Every entry below must be copied exactly, with nothing left out.

────────────────────────────────────────

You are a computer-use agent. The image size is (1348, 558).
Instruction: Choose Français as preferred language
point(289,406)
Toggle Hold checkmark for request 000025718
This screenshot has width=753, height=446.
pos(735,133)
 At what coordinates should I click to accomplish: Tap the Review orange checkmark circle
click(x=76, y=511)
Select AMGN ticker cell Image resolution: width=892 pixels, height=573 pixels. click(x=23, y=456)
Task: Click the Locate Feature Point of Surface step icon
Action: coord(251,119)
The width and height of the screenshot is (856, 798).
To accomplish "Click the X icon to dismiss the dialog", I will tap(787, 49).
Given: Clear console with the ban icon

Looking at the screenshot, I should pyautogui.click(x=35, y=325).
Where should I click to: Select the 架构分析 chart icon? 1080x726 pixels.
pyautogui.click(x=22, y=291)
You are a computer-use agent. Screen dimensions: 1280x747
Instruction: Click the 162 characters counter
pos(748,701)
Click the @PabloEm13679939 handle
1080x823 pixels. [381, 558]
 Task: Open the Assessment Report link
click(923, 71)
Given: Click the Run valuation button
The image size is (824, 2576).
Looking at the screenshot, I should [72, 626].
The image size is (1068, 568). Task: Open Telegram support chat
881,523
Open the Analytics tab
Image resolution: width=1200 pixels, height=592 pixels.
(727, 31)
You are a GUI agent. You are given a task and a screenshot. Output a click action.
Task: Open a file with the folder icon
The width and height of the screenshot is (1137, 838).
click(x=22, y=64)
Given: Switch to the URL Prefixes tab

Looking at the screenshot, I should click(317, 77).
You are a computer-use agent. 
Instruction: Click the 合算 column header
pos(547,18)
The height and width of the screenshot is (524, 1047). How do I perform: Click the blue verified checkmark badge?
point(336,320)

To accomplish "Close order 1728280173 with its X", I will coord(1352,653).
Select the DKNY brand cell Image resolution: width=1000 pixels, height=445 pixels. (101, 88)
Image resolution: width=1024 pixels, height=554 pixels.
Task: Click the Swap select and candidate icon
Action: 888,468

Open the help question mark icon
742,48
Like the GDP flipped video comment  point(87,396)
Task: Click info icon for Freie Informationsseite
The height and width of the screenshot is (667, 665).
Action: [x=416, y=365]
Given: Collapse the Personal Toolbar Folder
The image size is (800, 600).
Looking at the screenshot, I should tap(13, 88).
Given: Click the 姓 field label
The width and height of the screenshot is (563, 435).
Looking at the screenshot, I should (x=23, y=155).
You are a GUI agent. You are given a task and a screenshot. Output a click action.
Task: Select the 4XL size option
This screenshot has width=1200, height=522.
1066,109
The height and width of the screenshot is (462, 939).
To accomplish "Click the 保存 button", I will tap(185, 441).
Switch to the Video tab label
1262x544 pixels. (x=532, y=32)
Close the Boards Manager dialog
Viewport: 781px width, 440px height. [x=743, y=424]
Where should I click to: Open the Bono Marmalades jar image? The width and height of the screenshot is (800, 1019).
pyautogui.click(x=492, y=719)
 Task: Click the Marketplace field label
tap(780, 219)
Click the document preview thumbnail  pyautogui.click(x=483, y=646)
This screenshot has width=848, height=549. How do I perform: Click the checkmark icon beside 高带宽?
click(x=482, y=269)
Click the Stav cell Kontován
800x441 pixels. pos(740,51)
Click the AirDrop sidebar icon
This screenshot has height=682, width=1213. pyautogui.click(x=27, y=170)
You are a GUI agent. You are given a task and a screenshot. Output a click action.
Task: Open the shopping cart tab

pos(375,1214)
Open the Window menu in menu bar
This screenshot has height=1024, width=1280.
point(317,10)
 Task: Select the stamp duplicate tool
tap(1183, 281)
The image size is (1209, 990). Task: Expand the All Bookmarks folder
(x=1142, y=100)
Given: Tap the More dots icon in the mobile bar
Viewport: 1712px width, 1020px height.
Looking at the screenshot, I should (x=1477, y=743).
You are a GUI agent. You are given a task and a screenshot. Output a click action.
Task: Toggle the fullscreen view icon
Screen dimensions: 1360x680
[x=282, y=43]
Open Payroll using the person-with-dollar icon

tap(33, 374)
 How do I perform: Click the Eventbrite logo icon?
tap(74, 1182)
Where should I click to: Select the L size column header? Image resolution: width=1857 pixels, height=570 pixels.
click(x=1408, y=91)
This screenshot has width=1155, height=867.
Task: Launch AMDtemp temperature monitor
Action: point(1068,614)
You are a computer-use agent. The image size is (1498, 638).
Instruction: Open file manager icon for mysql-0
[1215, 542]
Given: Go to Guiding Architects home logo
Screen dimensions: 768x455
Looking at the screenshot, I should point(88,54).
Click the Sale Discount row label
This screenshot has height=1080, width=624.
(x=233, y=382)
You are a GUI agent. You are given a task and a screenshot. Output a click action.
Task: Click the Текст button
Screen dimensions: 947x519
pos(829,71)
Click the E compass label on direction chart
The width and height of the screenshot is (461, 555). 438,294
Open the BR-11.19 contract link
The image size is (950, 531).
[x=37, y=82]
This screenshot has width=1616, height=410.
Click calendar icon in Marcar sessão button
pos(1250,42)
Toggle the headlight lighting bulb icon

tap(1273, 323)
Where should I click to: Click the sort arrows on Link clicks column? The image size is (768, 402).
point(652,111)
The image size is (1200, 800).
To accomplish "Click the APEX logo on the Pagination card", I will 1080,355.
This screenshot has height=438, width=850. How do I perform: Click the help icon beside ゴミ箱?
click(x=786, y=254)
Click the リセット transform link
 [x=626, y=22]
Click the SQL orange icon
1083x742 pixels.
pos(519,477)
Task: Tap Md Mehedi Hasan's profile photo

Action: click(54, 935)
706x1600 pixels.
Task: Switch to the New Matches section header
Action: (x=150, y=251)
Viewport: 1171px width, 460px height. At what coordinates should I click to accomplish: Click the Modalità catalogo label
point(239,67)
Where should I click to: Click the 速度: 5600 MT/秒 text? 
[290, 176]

────────────────────────────────────────

• RESPONSE TO THE EXERCISE:
You are a computer-use agent. The image size is (1348, 558).
Instruction: Choose Français as preferred language
point(289,406)
Toggle Hold checkmark for request 000025718
This screenshot has width=753, height=446.
pos(735,133)
 At what coordinates should I click to accomplish: Tap the Review orange checkmark circle
click(x=76, y=511)
Select AMGN ticker cell Image resolution: width=892 pixels, height=573 pixels. click(x=23, y=456)
Task: Click the Locate Feature Point of Surface step icon
Action: coord(251,119)
The width and height of the screenshot is (856, 798).
To accomplish "Click the X icon to dismiss the dialog", I will tap(787, 49).
Given: Clear console with the ban icon

Looking at the screenshot, I should pyautogui.click(x=35, y=325).
Where should I click to: Select the 架构分析 chart icon? 1080x726 pixels.
pyautogui.click(x=22, y=291)
You are a computer-use agent. Screen dimensions: 1280x747
Instruction: Click the 162 characters counter
pos(748,701)
Click the @PabloEm13679939 handle
1080x823 pixels. [381, 558]
 Task: Open the Assessment Report link
click(923, 71)
Given: Click the Run valuation button
The image size is (824, 2576).
Looking at the screenshot, I should [72, 626].
The image size is (1068, 568). Task: Open Telegram support chat
881,523
Open the Analytics tab
Image resolution: width=1200 pixels, height=592 pixels.
(727, 31)
You are a GUI agent. You are given a task and a screenshot. Output a click action.
Task: Open a file with the folder icon
The width and height of the screenshot is (1137, 838).
click(x=22, y=64)
Given: Switch to the URL Prefixes tab

Looking at the screenshot, I should click(317, 77).
You are a computer-use agent. 
Instruction: Click the 合算 column header
pos(547,18)
The height and width of the screenshot is (524, 1047). How do I perform: Click the blue verified checkmark badge?
point(336,320)

To accomplish "Close order 1728280173 with its X", I will coord(1352,653).
Select the DKNY brand cell Image resolution: width=1000 pixels, height=445 pixels. (101, 88)
Image resolution: width=1024 pixels, height=554 pixels.
Task: Click the Swap select and candidate icon
Action: 888,468

Open the help question mark icon
742,48
Like the GDP flipped video comment  point(87,396)
Task: Click info icon for Freie Informationsseite
The height and width of the screenshot is (667, 665).
Action: [x=416, y=365]
Given: Collapse the Personal Toolbar Folder
The image size is (800, 600).
Looking at the screenshot, I should tap(13, 88).
Given: Click the 姓 field label
The width and height of the screenshot is (563, 435).
Looking at the screenshot, I should (x=23, y=155).
You are a GUI agent. You are given a task and a screenshot. Output a click action.
Task: Select the 4XL size option
This screenshot has width=1200, height=522.
1066,109
The height and width of the screenshot is (462, 939).
To accomplish "Click the 保存 button", I will tap(185, 441).
Switch to the Video tab label
1262x544 pixels. (x=532, y=32)
Close the Boards Manager dialog
Viewport: 781px width, 440px height. [x=743, y=424]
Where should I click to: Open the Bono Marmalades jar image? The width and height of the screenshot is (800, 1019).
pyautogui.click(x=492, y=719)
 Task: Click the Marketplace field label
tap(780, 219)
Click the document preview thumbnail  pyautogui.click(x=483, y=646)
This screenshot has width=848, height=549. How do I perform: Click the checkmark icon beside 高带宽?
click(x=482, y=269)
Click the Stav cell Kontován
800x441 pixels. pos(740,51)
Click the AirDrop sidebar icon
This screenshot has height=682, width=1213. pyautogui.click(x=27, y=170)
You are a GUI agent. You are given a task and a screenshot. Output a click action.
Task: Open the shopping cart tab

pos(375,1214)
Open the Window menu in menu bar
This screenshot has height=1024, width=1280.
point(317,10)
 Task: Select the stamp duplicate tool
tap(1183, 281)
The image size is (1209, 990). Task: Expand the All Bookmarks folder
(x=1142, y=100)
Given: Tap the More dots icon in the mobile bar
Viewport: 1712px width, 1020px height.
Looking at the screenshot, I should (x=1477, y=743).
You are a GUI agent. You are given a task and a screenshot. Output a click action.
Task: Toggle the fullscreen view icon
Screen dimensions: 1360x680
[x=282, y=43]
Open Payroll using the person-with-dollar icon

tap(33, 374)
 How do I perform: Click the Eventbrite logo icon?
tap(74, 1182)
Where should I click to: Select the L size column header? Image resolution: width=1857 pixels, height=570 pixels.
click(x=1408, y=91)
This screenshot has width=1155, height=867.
Task: Launch AMDtemp temperature monitor
Action: point(1068,614)
You are a computer-use agent. The image size is (1498, 638).
Instruction: Open file manager icon for mysql-0
[1215, 542]
Given: Go to Guiding Architects home logo
Screen dimensions: 768x455
Looking at the screenshot, I should point(88,54).
Click the Sale Discount row label
This screenshot has height=1080, width=624.
(x=233, y=382)
You are a GUI agent. You are given a task and a screenshot. Output a click action.
Task: Click the Текст button
Screen dimensions: 947x519
pos(829,71)
Click the E compass label on direction chart
The width and height of the screenshot is (461, 555). 438,294
Open the BR-11.19 contract link
The image size is (950, 531).
[x=37, y=82]
This screenshot has width=1616, height=410.
Click calendar icon in Marcar sessão button
pos(1250,42)
Toggle the headlight lighting bulb icon

tap(1273, 323)
Where should I click to: Click the sort arrows on Link clicks column? The image size is (768, 402).
point(652,111)
The image size is (1200, 800).
To accomplish "Click the APEX logo on the Pagination card", I will 1080,355.
This screenshot has height=438, width=850. How do I perform: Click the help icon beside ゴミ箱?
click(x=786, y=254)
Click the リセット transform link
 [x=626, y=22]
Click the SQL orange icon
1083x742 pixels.
pos(519,477)
Task: Tap Md Mehedi Hasan's profile photo

Action: click(54, 935)
706x1600 pixels.
Task: Switch to the New Matches section header
Action: (x=150, y=251)
Viewport: 1171px width, 460px height. At what coordinates should I click to accomplish: Click the Modalità catalogo label
point(239,67)
Where should I click to: Click the 速度: 5600 MT/秒 text? 
[290, 176]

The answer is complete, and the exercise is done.